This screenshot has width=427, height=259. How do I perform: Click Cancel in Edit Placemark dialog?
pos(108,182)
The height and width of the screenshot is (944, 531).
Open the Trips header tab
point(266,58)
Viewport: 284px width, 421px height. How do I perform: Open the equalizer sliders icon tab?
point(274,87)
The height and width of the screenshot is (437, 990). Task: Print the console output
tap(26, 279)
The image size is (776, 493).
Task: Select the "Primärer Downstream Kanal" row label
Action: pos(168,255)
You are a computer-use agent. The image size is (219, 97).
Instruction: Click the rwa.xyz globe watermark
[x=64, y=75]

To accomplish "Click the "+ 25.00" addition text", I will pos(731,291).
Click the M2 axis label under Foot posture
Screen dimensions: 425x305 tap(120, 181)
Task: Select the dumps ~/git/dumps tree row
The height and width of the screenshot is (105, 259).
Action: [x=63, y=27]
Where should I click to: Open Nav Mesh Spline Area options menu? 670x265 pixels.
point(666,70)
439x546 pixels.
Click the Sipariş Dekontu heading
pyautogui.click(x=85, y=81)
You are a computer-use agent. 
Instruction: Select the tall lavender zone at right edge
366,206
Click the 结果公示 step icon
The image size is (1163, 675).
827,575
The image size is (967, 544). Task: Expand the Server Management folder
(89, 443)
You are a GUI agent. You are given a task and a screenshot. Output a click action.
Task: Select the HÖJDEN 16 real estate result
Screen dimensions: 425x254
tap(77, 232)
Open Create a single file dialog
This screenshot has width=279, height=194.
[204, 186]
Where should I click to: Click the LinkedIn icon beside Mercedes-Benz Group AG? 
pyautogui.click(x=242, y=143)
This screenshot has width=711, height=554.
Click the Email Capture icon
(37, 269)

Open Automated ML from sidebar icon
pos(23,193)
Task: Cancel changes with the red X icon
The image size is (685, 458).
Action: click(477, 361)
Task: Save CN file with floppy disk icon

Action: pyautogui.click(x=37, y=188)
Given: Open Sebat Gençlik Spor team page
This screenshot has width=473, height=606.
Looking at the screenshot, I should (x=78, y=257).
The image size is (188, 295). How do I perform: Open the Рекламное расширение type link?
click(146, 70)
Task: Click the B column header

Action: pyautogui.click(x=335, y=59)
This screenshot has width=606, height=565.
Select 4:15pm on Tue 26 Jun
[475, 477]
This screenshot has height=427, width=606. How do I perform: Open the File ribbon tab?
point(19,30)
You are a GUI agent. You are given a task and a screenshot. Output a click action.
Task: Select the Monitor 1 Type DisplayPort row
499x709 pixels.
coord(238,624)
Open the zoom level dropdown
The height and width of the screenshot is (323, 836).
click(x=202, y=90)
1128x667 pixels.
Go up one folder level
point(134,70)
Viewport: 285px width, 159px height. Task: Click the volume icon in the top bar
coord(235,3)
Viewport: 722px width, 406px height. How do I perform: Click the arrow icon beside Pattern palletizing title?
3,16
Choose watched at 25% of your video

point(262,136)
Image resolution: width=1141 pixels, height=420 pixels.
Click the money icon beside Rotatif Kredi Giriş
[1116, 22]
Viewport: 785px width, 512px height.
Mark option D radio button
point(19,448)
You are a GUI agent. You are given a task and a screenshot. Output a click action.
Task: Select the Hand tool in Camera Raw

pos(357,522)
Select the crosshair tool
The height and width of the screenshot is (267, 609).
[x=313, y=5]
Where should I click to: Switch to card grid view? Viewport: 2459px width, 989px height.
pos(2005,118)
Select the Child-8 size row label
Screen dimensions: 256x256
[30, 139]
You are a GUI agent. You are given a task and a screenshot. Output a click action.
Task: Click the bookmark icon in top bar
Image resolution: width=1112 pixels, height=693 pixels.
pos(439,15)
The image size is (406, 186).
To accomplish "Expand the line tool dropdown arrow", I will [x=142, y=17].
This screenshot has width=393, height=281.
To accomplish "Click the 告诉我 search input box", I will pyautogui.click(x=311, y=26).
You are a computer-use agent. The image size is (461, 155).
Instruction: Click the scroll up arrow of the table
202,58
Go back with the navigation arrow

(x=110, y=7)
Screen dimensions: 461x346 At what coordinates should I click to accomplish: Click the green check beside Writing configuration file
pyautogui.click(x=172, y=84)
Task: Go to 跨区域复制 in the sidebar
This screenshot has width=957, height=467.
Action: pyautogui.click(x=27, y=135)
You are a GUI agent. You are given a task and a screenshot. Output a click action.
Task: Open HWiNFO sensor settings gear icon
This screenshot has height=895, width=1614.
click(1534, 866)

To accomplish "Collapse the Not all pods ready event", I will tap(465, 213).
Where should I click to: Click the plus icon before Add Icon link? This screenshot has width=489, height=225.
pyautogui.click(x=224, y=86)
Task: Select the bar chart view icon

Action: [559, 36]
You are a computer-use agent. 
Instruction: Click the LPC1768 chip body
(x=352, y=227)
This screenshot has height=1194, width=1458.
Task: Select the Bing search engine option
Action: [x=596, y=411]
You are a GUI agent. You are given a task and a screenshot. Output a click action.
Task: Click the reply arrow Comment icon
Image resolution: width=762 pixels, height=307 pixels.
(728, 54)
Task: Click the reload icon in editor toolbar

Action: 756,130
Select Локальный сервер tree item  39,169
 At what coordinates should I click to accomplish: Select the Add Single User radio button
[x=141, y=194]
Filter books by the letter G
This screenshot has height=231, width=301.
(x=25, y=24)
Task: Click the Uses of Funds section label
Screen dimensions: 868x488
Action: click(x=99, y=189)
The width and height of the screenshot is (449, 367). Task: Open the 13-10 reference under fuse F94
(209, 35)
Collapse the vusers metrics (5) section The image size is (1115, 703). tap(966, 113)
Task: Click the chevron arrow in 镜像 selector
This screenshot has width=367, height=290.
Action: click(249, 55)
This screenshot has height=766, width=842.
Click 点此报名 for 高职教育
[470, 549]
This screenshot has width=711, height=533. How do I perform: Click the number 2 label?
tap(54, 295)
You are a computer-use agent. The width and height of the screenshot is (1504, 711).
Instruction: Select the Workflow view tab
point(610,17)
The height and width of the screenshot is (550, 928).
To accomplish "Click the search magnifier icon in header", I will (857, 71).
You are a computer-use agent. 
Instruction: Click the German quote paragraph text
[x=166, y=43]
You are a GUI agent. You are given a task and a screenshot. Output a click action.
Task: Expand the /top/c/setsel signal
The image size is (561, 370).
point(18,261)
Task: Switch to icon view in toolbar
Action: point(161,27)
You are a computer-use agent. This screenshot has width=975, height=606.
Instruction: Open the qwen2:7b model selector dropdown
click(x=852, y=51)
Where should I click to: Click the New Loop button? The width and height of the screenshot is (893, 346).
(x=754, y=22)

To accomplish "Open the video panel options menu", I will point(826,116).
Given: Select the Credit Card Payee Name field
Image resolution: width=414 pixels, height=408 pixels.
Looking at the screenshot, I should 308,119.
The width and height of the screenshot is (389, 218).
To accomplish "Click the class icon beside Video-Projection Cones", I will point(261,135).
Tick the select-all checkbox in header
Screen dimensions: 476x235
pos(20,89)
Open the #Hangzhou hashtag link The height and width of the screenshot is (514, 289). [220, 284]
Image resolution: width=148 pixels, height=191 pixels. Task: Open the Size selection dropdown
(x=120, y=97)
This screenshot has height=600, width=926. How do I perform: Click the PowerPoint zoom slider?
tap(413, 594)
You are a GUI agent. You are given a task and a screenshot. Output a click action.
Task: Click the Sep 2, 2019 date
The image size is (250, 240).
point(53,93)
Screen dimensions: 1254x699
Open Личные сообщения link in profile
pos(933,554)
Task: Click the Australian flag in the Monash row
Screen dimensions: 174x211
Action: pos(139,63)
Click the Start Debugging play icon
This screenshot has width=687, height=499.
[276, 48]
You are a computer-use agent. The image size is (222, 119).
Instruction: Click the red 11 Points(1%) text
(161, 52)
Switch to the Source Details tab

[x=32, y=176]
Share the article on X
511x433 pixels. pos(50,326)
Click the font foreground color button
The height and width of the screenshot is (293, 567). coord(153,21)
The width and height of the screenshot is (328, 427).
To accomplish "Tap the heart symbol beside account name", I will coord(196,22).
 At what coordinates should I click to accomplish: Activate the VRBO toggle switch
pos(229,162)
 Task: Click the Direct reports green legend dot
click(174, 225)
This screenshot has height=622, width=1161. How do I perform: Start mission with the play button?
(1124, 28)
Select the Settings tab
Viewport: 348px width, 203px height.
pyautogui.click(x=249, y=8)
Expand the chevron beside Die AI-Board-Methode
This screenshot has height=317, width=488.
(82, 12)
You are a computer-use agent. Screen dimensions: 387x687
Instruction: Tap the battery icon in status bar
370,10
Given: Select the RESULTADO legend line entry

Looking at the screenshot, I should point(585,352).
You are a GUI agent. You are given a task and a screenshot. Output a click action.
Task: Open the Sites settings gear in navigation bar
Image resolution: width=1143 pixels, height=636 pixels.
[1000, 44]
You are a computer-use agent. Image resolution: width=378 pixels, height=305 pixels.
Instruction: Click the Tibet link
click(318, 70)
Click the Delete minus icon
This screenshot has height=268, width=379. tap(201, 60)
◇ ◇ ◇ ◇ ◇
#### [Problem]
Exact duplication is required for the lines above, from the line that contains "Click the money" to the line that contains "Task: Go to 跨区域复制 in the sidebar", inclusive; omit all others.

#### [Exercise result]
Click the money icon beside Rotatif Kredi Giriş
[1116, 22]
Viewport: 785px width, 512px height.
Mark option D radio button
point(19,448)
You are a GUI agent. You are given a task and a screenshot. Output a click action.
Task: Select the Hand tool in Camera Raw

pos(357,522)
Select the crosshair tool
The height and width of the screenshot is (267, 609).
[x=313, y=5]
Where should I click to: Switch to card grid view? Viewport: 2459px width, 989px height.
pos(2005,118)
Select the Child-8 size row label
Screen dimensions: 256x256
[30, 139]
You are a GUI agent. You are given a task and a screenshot. Output a click action.
Task: Click the bookmark icon in top bar
Image resolution: width=1112 pixels, height=693 pixels.
pos(439,15)
The image size is (406, 186).
To accomplish "Expand the line tool dropdown arrow", I will [x=142, y=17].
This screenshot has width=393, height=281.
To accomplish "Click the 告诉我 search input box", I will pyautogui.click(x=311, y=26).
You are a computer-use agent. The image size is (461, 155).
Instruction: Click the scroll up arrow of the table
202,58
Go back with the navigation arrow

(x=110, y=7)
Screen dimensions: 461x346 At what coordinates should I click to accomplish: Click the green check beside Writing configuration file
pyautogui.click(x=172, y=84)
Task: Go to 跨区域复制 in the sidebar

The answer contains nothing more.